I wish one of my Scottish colleagues had to deal with this matter, because this is one of those things on which the Scottish Office and Scotsmen generally become lyrical when they describe the great superiority of Scottish educational matters, and of the Scottish educational system over our English system. But it may be worth while to mention in a couple of sentences how the curious result came about that when the Scottish teachers had to contribute 5 per cent. on their salaries the amount was more than the ll-80ths which is regarded as the appropriate proportional fraction as between Scotland and the rest of Great Britain.

In the first place, while I suppose the Scottish teachers have not a higher average salary than the English teachers have, the fact that a larger proportion of the Scottish teachers are doing secondary school work and consequently drawing a correspondingly higher salary is one of the reasons which contribute to this result. In the second place, there are in Scotland practically no uncertificated teachers. The proportion would probably be 99 per cent. of certificated teachers to 1 per cent. of uncertificated teachers; whereas we know that in England there is a large proportion of uncertificated teachers whose salaries are not on the full Burnham scale and whose contribution to superannuation would, therefore, be correspondingly lower. In the third place, there are in England some 13,000 to 14,000 supplementary teachers who have no counterpart in Scotland, whose qualifications do not entitle them to the benefits of superannuation and who, in the result, make no contribution. So it comes about that, so far as Scotland is concerned, in comparison with England this adverse balance would be struck unless the provisions of Clause 2 of this Bill were inserted for the purposes of adjusting the difference between the two countries. I beg to move.

Moved, That the Bill be now read 2a.—(Viscount Chelmsford.)


My Lords, I have no desire to detain your Lordships with any lengthy observations upon this Bill. I rise merely for the purpose of supporting it, and I support it with all the more pleasure because of the, alteration of the date, which I hope will have the effect of slightly hurrying our British procedure. The noble Viscount has given a full and interesting explanation of why Scotland is making a slightly larger contribution than England, and I congratulate him on the lucidity of his statement.

On Question, Bill read 2a, and committed to a Committee of the Whole House.

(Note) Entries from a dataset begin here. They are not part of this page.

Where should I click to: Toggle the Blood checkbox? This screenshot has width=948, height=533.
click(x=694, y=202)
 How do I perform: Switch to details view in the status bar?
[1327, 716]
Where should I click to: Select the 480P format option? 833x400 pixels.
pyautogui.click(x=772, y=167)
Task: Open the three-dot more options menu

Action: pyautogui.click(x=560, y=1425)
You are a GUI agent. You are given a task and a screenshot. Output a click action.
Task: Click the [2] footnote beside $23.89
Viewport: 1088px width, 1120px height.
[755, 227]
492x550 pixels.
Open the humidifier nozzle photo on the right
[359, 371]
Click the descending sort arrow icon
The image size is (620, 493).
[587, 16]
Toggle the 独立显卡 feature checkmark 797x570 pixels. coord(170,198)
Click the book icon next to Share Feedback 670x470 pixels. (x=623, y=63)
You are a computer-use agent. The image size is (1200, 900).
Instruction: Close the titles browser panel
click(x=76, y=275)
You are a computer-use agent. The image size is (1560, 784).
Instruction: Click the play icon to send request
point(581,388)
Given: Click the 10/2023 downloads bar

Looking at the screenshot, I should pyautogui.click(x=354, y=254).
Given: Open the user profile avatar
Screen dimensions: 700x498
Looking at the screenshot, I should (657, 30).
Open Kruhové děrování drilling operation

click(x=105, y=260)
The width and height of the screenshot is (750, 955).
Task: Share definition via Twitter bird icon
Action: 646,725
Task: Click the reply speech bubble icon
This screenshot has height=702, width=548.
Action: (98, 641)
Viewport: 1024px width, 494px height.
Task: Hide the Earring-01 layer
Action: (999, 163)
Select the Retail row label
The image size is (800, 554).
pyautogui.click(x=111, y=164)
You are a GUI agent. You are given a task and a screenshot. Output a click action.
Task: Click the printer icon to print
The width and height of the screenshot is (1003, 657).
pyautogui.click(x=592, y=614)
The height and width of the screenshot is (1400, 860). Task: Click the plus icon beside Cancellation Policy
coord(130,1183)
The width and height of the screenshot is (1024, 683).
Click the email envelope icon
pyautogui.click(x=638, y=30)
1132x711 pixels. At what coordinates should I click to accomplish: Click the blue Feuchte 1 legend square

My Lords, I think I ought to warn your Lordships that the Act for which we are obtaining an extension of one year will expire unless this Bill is passed tomorrow or Friday, and I shall have to move to-morrow the suspension of Standing Orders in order to enable the Bill to be taken through its remaining stages in your Lordships' House in one day. I know how strongly your Lordships feel on this question of the suspension of Standing Orders, and I only pray that the noble Earl, Lord Beauchamp, will not be too severe on this request of mine. I can assure him that the position is not due to any delay in this House, but because the Bill came up so recently from another place.


My Lords, I think that same explanation is due to your Lordships' House as to why the Bill came so late to this House. It seems to me that the explanation of the noble Viscount is very incomplete. How was it that the Bill came so late to this House? Was it not introduced into another place early enough, or was it introduced early and then entirely neglected with the idea on the part of the noble Viscount's friends that they might treat this House with complete disrespect and not regard our Standing Orders? I should be glad to hear from the noble Viscount, Lord Chelmsford, or from the noble and learned Viscount on the Woolsack, some explanation of the matter.


My Lords, the Bill was introduced in another place some time ago and was discussed and was then put aside to make way for other business in the House of Commons. The unfortunate Secretary for Scotland tried hard to bring it forward from day to day but was not able to do so, and it was only very lately that it passed through the House of Commons, That is the explanation, though not perhaps a very good one, of how the position has arisen.